*** Opening of Extracted material ***

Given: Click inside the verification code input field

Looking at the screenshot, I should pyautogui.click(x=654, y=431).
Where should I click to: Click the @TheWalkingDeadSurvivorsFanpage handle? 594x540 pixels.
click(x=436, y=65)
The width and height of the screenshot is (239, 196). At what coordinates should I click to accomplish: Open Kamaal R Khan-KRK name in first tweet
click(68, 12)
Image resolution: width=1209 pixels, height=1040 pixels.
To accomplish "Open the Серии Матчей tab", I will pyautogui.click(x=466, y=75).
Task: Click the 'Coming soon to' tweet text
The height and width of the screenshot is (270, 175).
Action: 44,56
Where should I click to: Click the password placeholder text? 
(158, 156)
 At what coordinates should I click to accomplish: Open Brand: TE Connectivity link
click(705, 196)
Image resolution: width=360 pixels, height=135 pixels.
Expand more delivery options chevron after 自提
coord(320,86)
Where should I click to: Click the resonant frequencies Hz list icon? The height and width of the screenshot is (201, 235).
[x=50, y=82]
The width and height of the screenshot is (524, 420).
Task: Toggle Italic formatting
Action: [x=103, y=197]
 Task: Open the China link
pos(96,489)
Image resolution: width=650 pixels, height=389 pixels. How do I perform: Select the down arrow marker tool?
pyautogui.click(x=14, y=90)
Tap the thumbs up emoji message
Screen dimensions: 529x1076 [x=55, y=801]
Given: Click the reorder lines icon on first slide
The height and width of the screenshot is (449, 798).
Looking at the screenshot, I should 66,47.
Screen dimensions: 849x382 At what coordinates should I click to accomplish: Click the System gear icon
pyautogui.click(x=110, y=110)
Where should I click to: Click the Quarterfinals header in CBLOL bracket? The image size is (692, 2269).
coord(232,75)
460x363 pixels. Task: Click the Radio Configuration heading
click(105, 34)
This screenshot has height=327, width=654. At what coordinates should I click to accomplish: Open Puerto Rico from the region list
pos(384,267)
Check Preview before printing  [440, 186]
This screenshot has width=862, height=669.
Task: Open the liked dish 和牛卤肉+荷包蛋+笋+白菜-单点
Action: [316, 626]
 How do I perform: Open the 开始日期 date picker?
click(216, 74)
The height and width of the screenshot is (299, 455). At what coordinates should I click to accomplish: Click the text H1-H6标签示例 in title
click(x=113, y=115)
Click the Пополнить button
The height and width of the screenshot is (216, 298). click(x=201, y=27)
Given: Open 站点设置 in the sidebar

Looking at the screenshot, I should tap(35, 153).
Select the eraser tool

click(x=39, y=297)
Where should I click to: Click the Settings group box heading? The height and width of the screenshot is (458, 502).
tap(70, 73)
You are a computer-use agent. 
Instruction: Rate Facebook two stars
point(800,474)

*** Close of Extracted material ***

(Task goal):
Using the material above, please reproduce each line exactly.

(Solution to the problem):
Given: Click inside the verification code input field

Looking at the screenshot, I should pyautogui.click(x=654, y=431).
Where should I click to: Click the @TheWalkingDeadSurvivorsFanpage handle? 594x540 pixels.
click(x=436, y=65)
The width and height of the screenshot is (239, 196). At what coordinates should I click to accomplish: Open Kamaal R Khan-KRK name in first tweet
click(68, 12)
Image resolution: width=1209 pixels, height=1040 pixels.
To accomplish "Open the Серии Матчей tab", I will pyautogui.click(x=466, y=75).
Task: Click the 'Coming soon to' tweet text
The height and width of the screenshot is (270, 175).
Action: 44,56
Where should I click to: Click the password placeholder text? 
(158, 156)
 At what coordinates should I click to accomplish: Open Brand: TE Connectivity link
click(705, 196)
Image resolution: width=360 pixels, height=135 pixels.
Expand more delivery options chevron after 自提
coord(320,86)
Where should I click to: Click the resonant frequencies Hz list icon? The height and width of the screenshot is (201, 235).
[x=50, y=82]
The width and height of the screenshot is (524, 420).
Task: Toggle Italic formatting
Action: [x=103, y=197]
 Task: Open the China link
pos(96,489)
Image resolution: width=650 pixels, height=389 pixels. How do I perform: Select the down arrow marker tool?
pyautogui.click(x=14, y=90)
Tap the thumbs up emoji message
Screen dimensions: 529x1076 [x=55, y=801]
Given: Click the reorder lines icon on first slide
The height and width of the screenshot is (449, 798).
Looking at the screenshot, I should 66,47.
Screen dimensions: 849x382 At what coordinates should I click to accomplish: Click the System gear icon
pyautogui.click(x=110, y=110)
Where should I click to: Click the Quarterfinals header in CBLOL bracket? The image size is (692, 2269).
coord(232,75)
460x363 pixels. Task: Click the Radio Configuration heading
click(105, 34)
This screenshot has height=327, width=654. At what coordinates should I click to accomplish: Open Puerto Rico from the region list
pos(384,267)
Check Preview before printing  [440, 186]
This screenshot has width=862, height=669.
Task: Open the liked dish 和牛卤肉+荷包蛋+笋+白菜-单点
Action: [316, 626]
 How do I perform: Open the 开始日期 date picker?
click(216, 74)
The height and width of the screenshot is (299, 455). At what coordinates should I click to accomplish: Click the text H1-H6标签示例 in title
click(x=113, y=115)
Click the Пополнить button
The height and width of the screenshot is (216, 298). click(x=201, y=27)
Given: Open 站点设置 in the sidebar

Looking at the screenshot, I should tap(35, 153).
Select the eraser tool

click(x=39, y=297)
Where should I click to: Click the Settings group box heading? The height and width of the screenshot is (458, 502).
tap(70, 73)
You are a computer-use agent. 
Instruction: Rate Facebook two stars
point(800,474)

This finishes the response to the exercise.